I think the key is the FirstInsertionPt in the BB is a Unreachable. This should essentially guarantee no other instructions before this Unreachable (PHI, Landing Pad?).
I think we are safe here not to insert the end cf. And we may need come informative comments here.

Update the test.

This patch fixes the "Instruction does not dominate all uses!" when we try to insert EndCF in an unreachable block where unreachable is
the first instruction in the block. Actually we don't insert ENDCF in such case.

However if there are instructions before unreachable in the block, we should insert the EndCF intrinsics, and we will hit
the "Instruction does not dominate all uses!" issue.

arsenm added inline comments.Jul 22 2016, 10:22 AM

test/CodeGen/AMDGPU/si-annotate-cf-unreachable.ll
31–35	There should still be another copy of this function with blocks with code (like a volatile store) before the unreachable

cfang added inline comments.Jul 22 2016, 10:37 AM

test/CodeGen/AMDGPU/si-annotate-cf-unreachable.ll
31–35	The issue is: for an unreachable block, if we insert EndCf, we will hit "Instruction does not dominate all uses!" assert! The "fix" here is actually just a workaround: if there is no instruction before unreachable, we don't insert EndCf.
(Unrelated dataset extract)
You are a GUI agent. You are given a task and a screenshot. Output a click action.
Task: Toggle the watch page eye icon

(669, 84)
If as you suggested there are instructions before unreachable, we will have to insert endCF, and the problem is still there. This is a special case in control flow that both "else" and "then" is unreachable. Maybe we need to insert endCF on both paths.

arsenm added inline comments.Jul 22 2016, 11:16 AM

test/CodeGen/AMDGPU/si-annotate-cf-unreachable.ll
31–35	You check at the insertion point if it is unreachable, not that the block ends in unreachable. That's what I want the other test for, to make sure it doesn't crash in that case. I think what you might really want to be doing is checking for no successors

cfang added inline comments.Jul 28 2016, 4:53 PM

test/CodeGen/AMDGPU/si-annotate-cf-unreachable.ll
31–35	Can you use a simple example to show me what do you want to test? I am afraid that the test you request should still fail with this patch.
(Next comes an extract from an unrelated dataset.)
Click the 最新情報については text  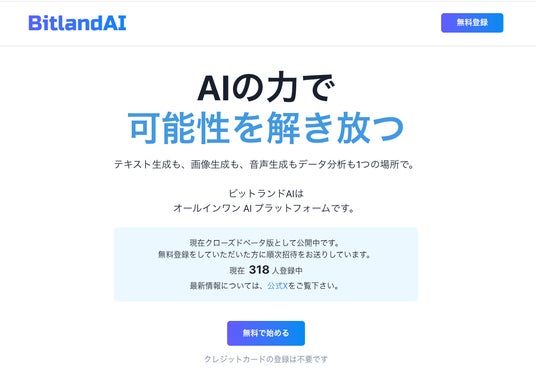click(228, 285)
arsenm added inline comments.Jul 28 2016, 4:56 PM

test/CodeGen/AMDGPU/si-annotate-cf-unreachable.ll
31–35	bb4: store volatile i32 0, i32 addrspace(1)* undef unreachable This patch should just be an optimization? It is not correct to do something for correctness assuming there is only one instruction in the block ending in unreachable

LGTM, I need this for other related fixes. This doesn't really solve the underlying issue here though

This revision is now accepted and ready to land.Mar 3 2017, 8:20 PM

In D22025#692198, @arsenm wrote:

LGTM, I need this for other related fixes. This doesn't really solve the underlying issue here though

I still have a new LIT failure on ret_jump.ll to fix!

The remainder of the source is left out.